Knowing that our children consume over 3000 school lunches throughout their school years really puts it in perspective how important nutrient dense and diverse school lunches are to ensure your children’s physical needs are met.

Packing a healthy lunch box daily that will be enjoyed and fully eaten is easier said than done.

Peer pressure, being a fuzzy eater or having a social child that loves to play at lunch time, are just a few challenges that can stand in the way of getting your child to eat the healthy lunch you prepared with so much thought and time invested.

Here are my 8 tips and tricks to help you fuel your child with nutritious wholefoods.

  1. Have a trial run by trying out new foods on days off. You want to ensure your child likes the new foods packed on school days.

  2. Get them involved in packing their own school lunch box. It could be that they help you cutting the vegetables for morning tea or let them place the foods into the lunchbox themselves. Even little involvement increases the chance of the school lunch being eaten.

  3. Communicate with your children about what they want to have in their lunchbox. Children want to feel in control. Give them healthy choices of what to include without overwhelming them. If they bring home food ask them why. Was it too much? Where they busy playing? Would they prefer a warm lunch in a thermos? Also let them know that you expect them to eat what you pack, as a sign of respect. If my boys bring home some of their lunch they eat it for afternoon tea and then they can have something else. In our house food does not get thrown out.

  4. Variety is the Spice of Life. Our children get bored very quickly, if I give them the same foods too often. Write down their favourite lunchbox foods and create a meal plan for it that you rotate and keep adding to.

  5. Use a well-designed lunch box that your child likes and is easy to wash up for you. We love bento style stainless steel boxes in our house because of their longevity and low toxicity.

  6. Make it easier on yourself and use leftover that you recreate for the lunchbox or cook something in a batch on the weekend that you can freeze. It has to be simple.
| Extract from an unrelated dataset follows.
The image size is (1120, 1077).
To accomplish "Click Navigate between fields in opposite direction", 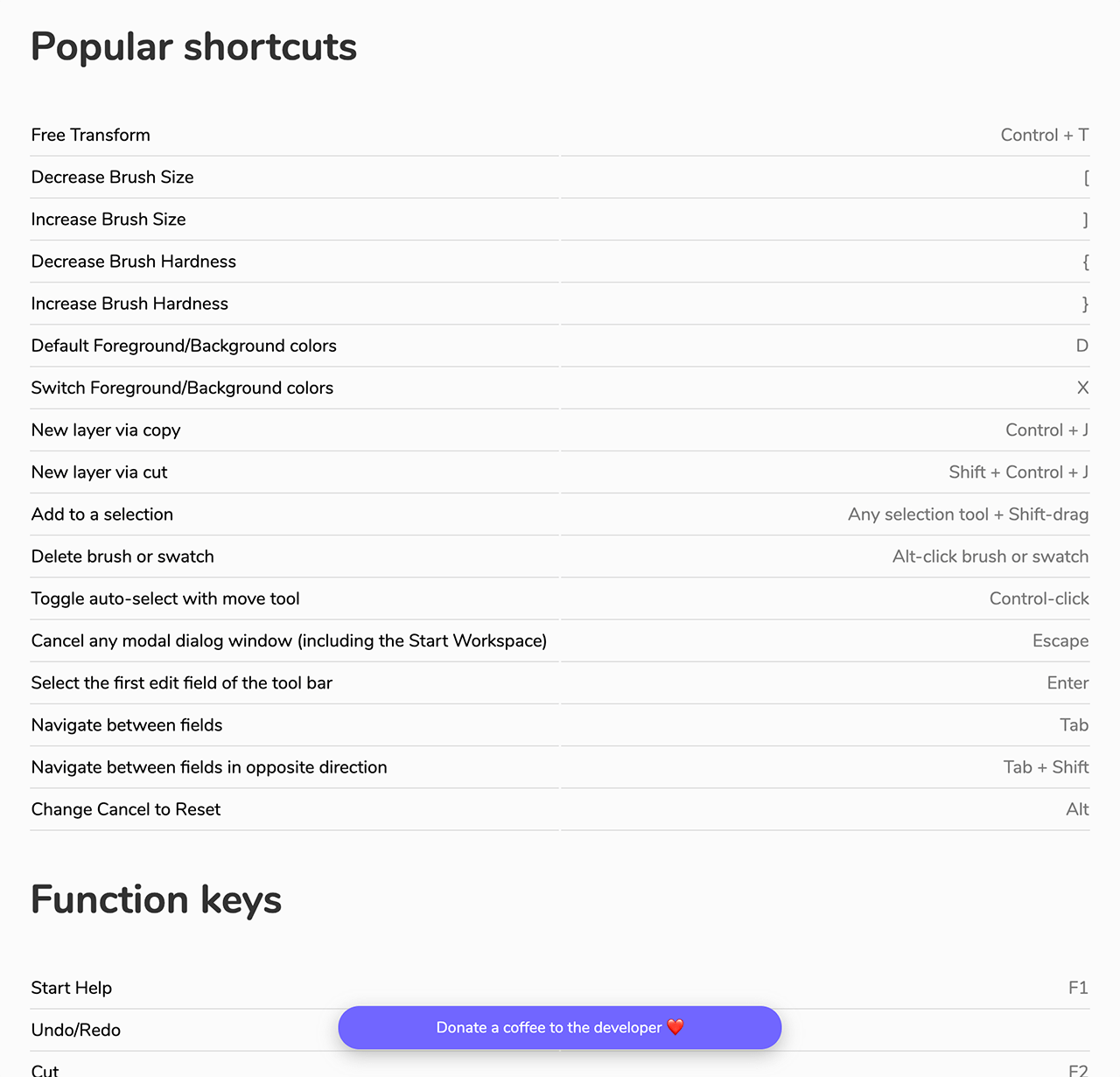I will 209,767.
We like making fermented carrots in batches, as well as muesli bars, protein balls, use dinner leftovers such as chicken drum sticks, meatballs, chicken balls or make vegetable frittata cups, omelettes, sushi or spelt pizza scrolls in the afternoon to use for the next school day. I would use sausages to make sausage, cheese, vegetable skewers, add left- over meat to a salad or add it into a grain free egg wrap or make a sushi roll with it. Click here to access some of my favorite, healthy school lunchbox recipes.

  7. If you have a fuzzy eater then you have to think quality over quantity. Even if your child wants just a ham and cheese sandwich every day purchase high quality bread (e.g. organic spelt sourdough), organic cheese and nitrate free organic ham, make your own mayo, add a salad lef to ensure its nutrient dense and of highest quality.
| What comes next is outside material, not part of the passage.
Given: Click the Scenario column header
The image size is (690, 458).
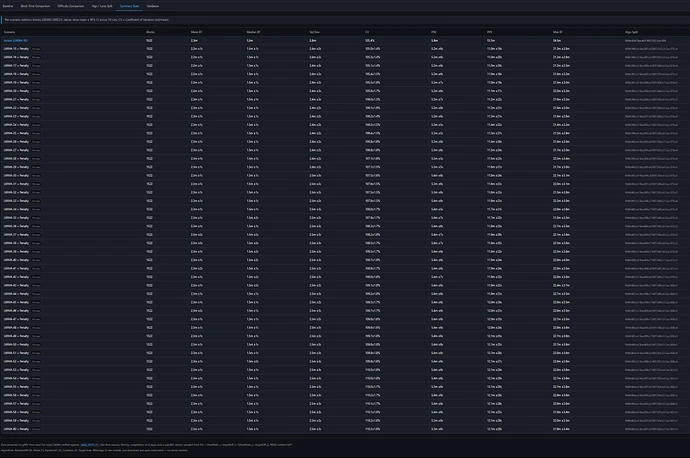Looking at the screenshot, I should (9, 32).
  8. If you have a busy kid who loves to play at lunch time, again communicate with each other to see, if you could prepare something quick that your child would eat before playing. Again, quality over quantity applies here as well. Ensure your child eats a very good breakfast, containing protein and goods fats as well as carbohydrates (e.g. eggs and smoothie bowl with home-made granola) and provide a big nutritious afternoon snack.